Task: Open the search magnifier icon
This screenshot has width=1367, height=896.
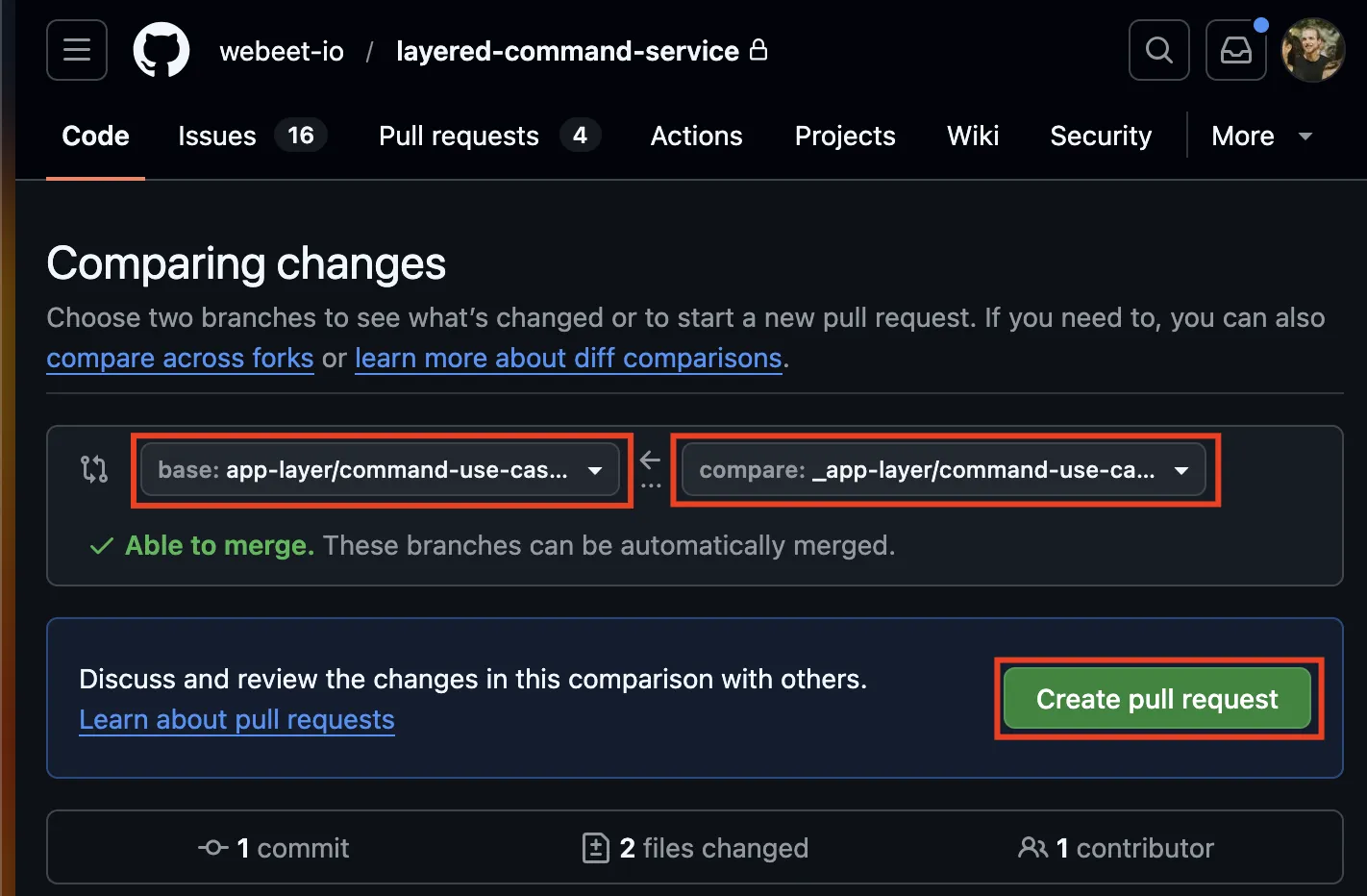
...
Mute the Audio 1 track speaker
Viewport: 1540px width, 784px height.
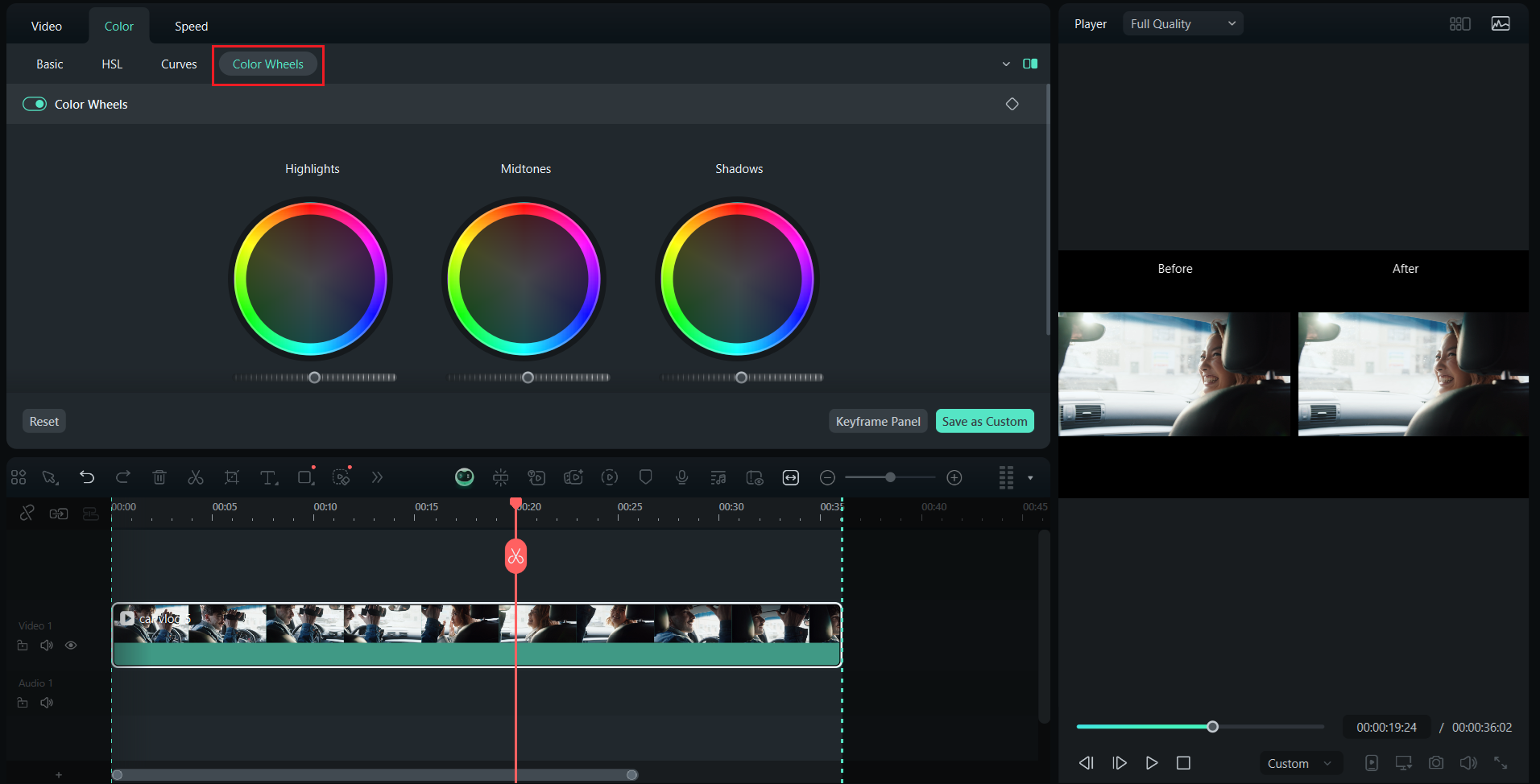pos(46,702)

Given instruction ::
Copy out every line, starting at the line containing "Mute the Audio 1 track speaker" and ending at the line containing "pos(46,702)", and raise each coordinate in the answers by 116. Omit the pictures.

Solution to the exercise ::
Mute the Audio 1 track speaker
Viewport: 1540px width, 784px height.
pos(162,818)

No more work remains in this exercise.